There is nothing hit-and-miss about Shelf. It is almost impossible to flaw these women for their comedic creativity and consistently high levels of energy. We’re warmly invited into the pair’s dysfunctional friendship through deadpan one-liners, audience interaction and wholly original ideas. For these reasons, it is most definitely worth a watch.


Josie Finlay

at 11:45 on 24th Aug 2015



I really want to be friends with Rachel and Ruby, the two young South Londoners that make up sketch comedy double act Shelf. Their material is consistently funny, but I feel like it isn’t even fully necessary – the chemistry between the two is so fantastic that I think I could spend hours watching them discuss what they had for breakfast and still have fun.

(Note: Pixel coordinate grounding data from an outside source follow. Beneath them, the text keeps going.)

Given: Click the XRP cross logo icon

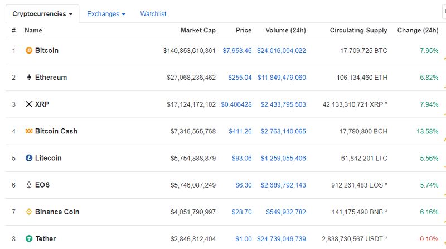Looking at the screenshot, I should pyautogui.click(x=29, y=104).

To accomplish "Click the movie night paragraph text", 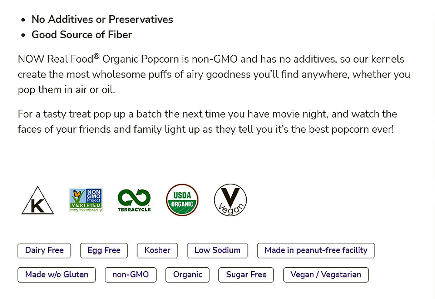I will point(207,122).
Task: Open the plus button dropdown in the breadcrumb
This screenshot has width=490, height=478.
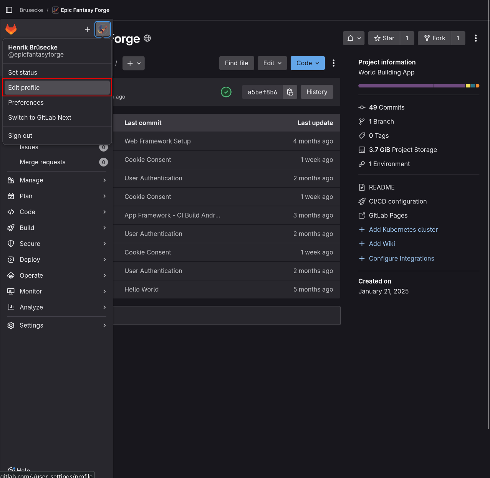Action: click(x=133, y=63)
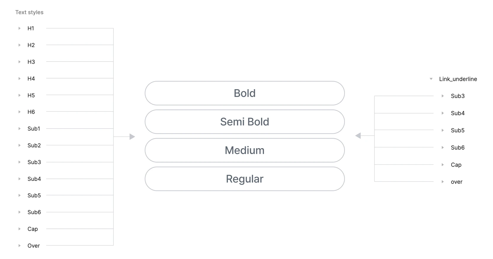Viewport: 493px width, 259px height.
Task: Choose the Regular weight option
Action: [x=245, y=179]
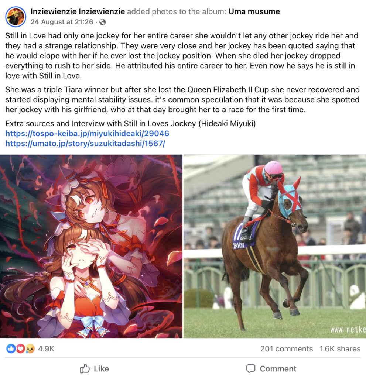
Task: Open the umato.jp story link
Action: coord(85,144)
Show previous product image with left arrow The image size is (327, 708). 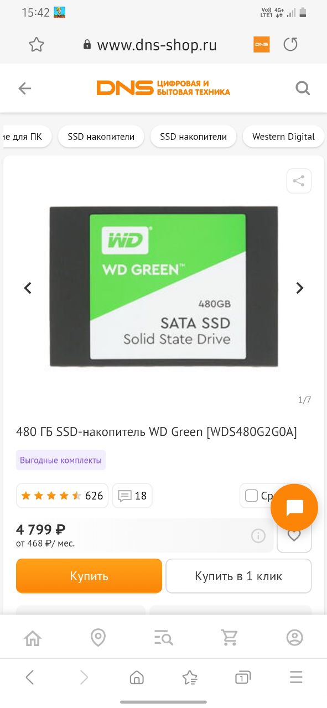coord(28,288)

Rachel and Ruby are obviously aware of this unique rapport, and use it as a foundation for their self-referential comedy. Many of their sketches open with a an anecdote about how the two met, ranging from the mundane to the absurd – ‘On the train from Margate to Folkestone!’ ‘At a crime scene!’ ‘At MIME SCHOOL!’ – before they confess to their audience that these have been elaborate lies, apologise profusely and explain the reason for their dishonesty, which I won’t give away because it wraps up the whole show perfectly and I think everyone should go and find out for themselves. You find yourself shunning logic and believing each ridiculous anecdote just because it’s so much fun to speculate on how this beautiful relationship first began to blossom.

The pair is always refreshing to watch and are clearly having a great time, sometimes cackling with the audience over the brilliance of their own jokes, and at occasionally enunciating their own punch lines just to hammer them home. Such self-satisfaction is endearing – while Rachel and Ruby are constantly laughing at themselves, there’s no pretence at self-deprecation, which makes you like them even more. I’d be pretty pleased with myself if I had come up with such brilliant moments as ‘the voice clarinet’ and the antidote to ‘cool modern internet bullying’.

Their repertoire isn’t perfectly polished – there are occasional moments when the momentum runs out or jokes are carried on just that tiny bit beyond their sweet spot. But for me, this doesn’t mar the performance at all. Despite their (amazing) line ‘I can’t pretend to be someone I am any more!’ the pair are great at being themselves – their humour is low-maintenance and natural, and doesn’t need the constant thrust of a joke to propel it.

Watching Shelf is the only time I can remember having actively wanted to be picked for audience participation, which is surely a sign of how sparky and genuinely likeable Rachel and Ruby are. Unfortunately I wasn’t one of the chosen few, but I’ll definitely be seeing Shelf again, so there’s always hope.